Successful entrepreneurs and business owners, however, more often buck that conformity because creativity and adaptability are specifically two of the most important qualities required to successfully launch, systemize and expand a thriving business.

Inflated degrees are becoming less important

Americans love degrees, despite the increasingly poor return-on-investment degrees provide. Between a heavy handed educational lobby fighting for government funds and a cultural worship of higher education, and the descent of American excellence into counting inputs instead of valuing output (known as “boxchecking”), the widespread dependence on credentials has replaced the traditional skill of assessing value on its own merits.

Back in 2014, Forbes reported that American over-dependence on supposed credentials have created problems the market is now moving to correct.

After the government started vigorously promoting “access” to college, however, something changed in the labor market: credential inflation. Employers, facing a market in which more and more job applicants had college credentials, began to screen out those who didn’t. (One reason for that was the Supreme Court’s 1971 ruling in Griggs v. Duke Power, the subject of this Pope Center paper. That decision made aptitude testing legally dangerous for employers, so they increasingly turned to using college credentials as a proxy.)

Professors James Engell and Anthony Dangerfield noted this trend in their 2005 book Saving Higher Education in the Age of Money, writing, “(T)he United States has become the most rigidly credentialized society in the world. A B.A. is required for jobs that by no stretch of imagination need two years of full-time training, let alone four.”
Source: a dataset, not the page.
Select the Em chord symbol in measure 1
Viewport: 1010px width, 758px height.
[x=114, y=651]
George Leef, College Degrees Aren’t Becoming More Valuable — Their Glut Confines People Without Them To A Shrinking, Low-Pay Sector Of The Market

In 2021, Harvard Business Review reported that companies have begun to change their hiring practices due both to a lack of candidates qualified by traditional programs like college and a new emphasis on passion and other forms of education that get works the skills actually needed to get the job done.

In today’s hiring landscape, you don’t need to count yourself out of the running if you don’t have a degree. What’s more important is to show that you’re driven, passionate, and possess the skills that the workforce needs. Recruiters are now turning to social media to learn about potential candidates, so don’t be afraid to meet them there and demonstrate how you’d be an excellent fit — degree or not.
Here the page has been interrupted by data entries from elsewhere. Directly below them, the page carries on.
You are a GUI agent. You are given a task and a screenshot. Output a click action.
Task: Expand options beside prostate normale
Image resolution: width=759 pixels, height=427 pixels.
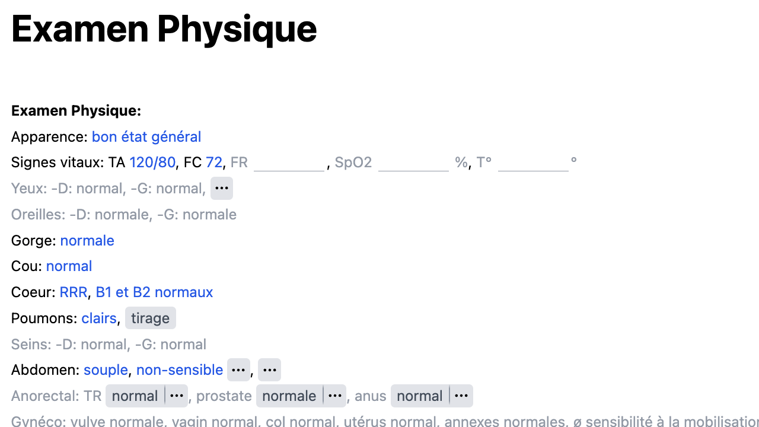pyautogui.click(x=335, y=396)
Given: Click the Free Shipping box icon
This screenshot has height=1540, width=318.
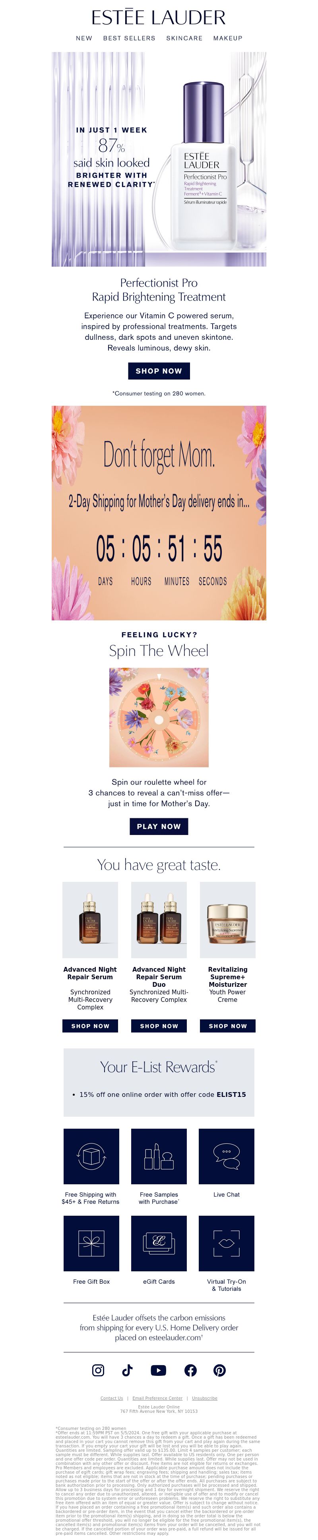Looking at the screenshot, I should tap(91, 1156).
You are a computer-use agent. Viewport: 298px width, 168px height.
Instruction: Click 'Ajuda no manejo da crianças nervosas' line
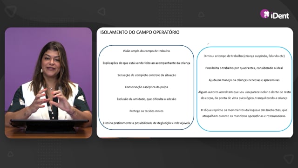[x=244, y=80]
Jeff Mazur, You Don’t Need a College Degree to Land a Great Job

Ontop of that, companies are focusing less and less on degrees compared to intent and commitment. A recent study (PDF) by Harvard Business Review and The Burning Glass Institute concluded:

Removing barriers that allow more aspiring workers to qualify for goodpaying jobs without investing four years in a degree is an essential step in reducing inequity in the American labor market. Decreasing degree requirements will open opportunities for a more diverse and inclusive workforce, especially in the middle skills positions, which many non-degree holders are well-qualified to occupy through experience.
Rethinking the use of blunt filters like degree attainment will also be essential to companies demonstrating meaningful improvement in their levels of diversity and inclusion.

The Emerging Degree Reset (PDF)

While degrees and formal education may be vital for jobs like neurosurgeon or mechanical engineering, overdependence on credentialing appears to be on the decline, which is good news for workers who both wish to avoid government-induced high education costs and time wasted getting a degree which may have no real impact on income or career stability.
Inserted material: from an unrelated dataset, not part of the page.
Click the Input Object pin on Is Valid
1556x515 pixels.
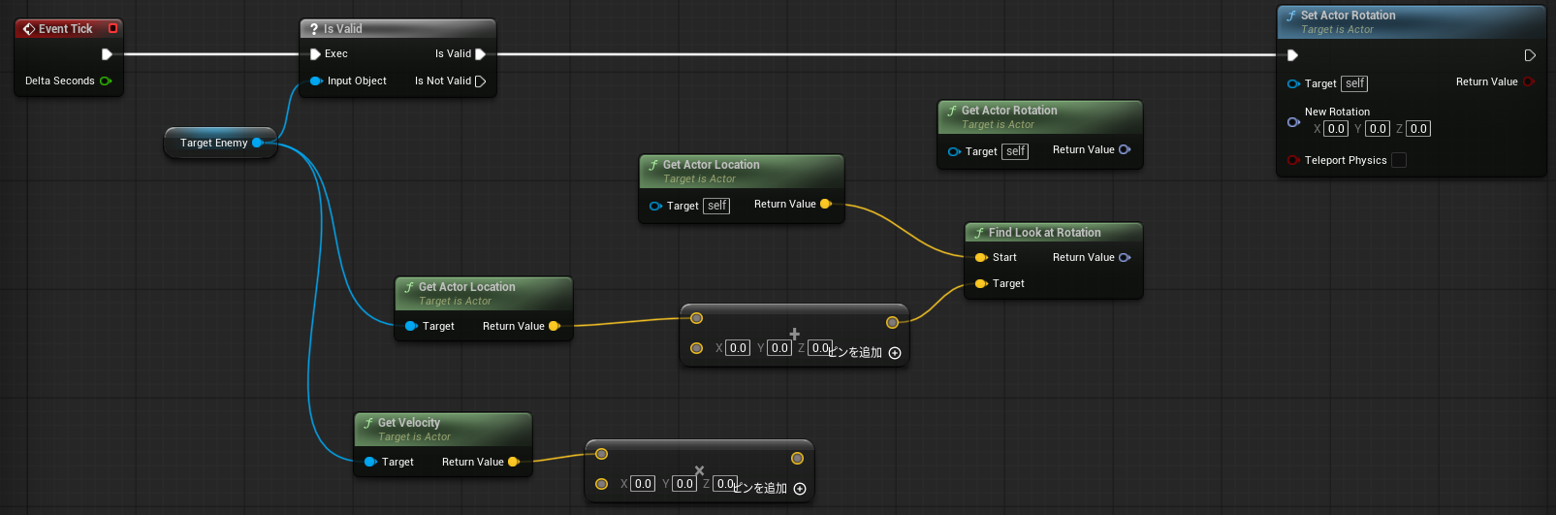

Success comes from skills college can’t teach

Businesses thrive through two key skills: consistency and adaptability. The first is about an attitude, the second about the willingness to meet reality as it is and creativity to solve its inherent and everpresent problems. Neither consistency nor adaptability are taught in colleges.

First, consistency is a value first and best learned at home with the family. Parents willing to push their children through challenging life lessons can instill “grit,” defined by Merriam-Webster as: “firmness of mind or spirit unyielding courage in the face of hardship or danger.” Grit means the ability to commit to a goal without succumbing to the stresses of challenges and failure. Early visions in business never succeed their blueprint — they change over time due to an initial idea meeting the multifaceted and often-changing landscape of reality.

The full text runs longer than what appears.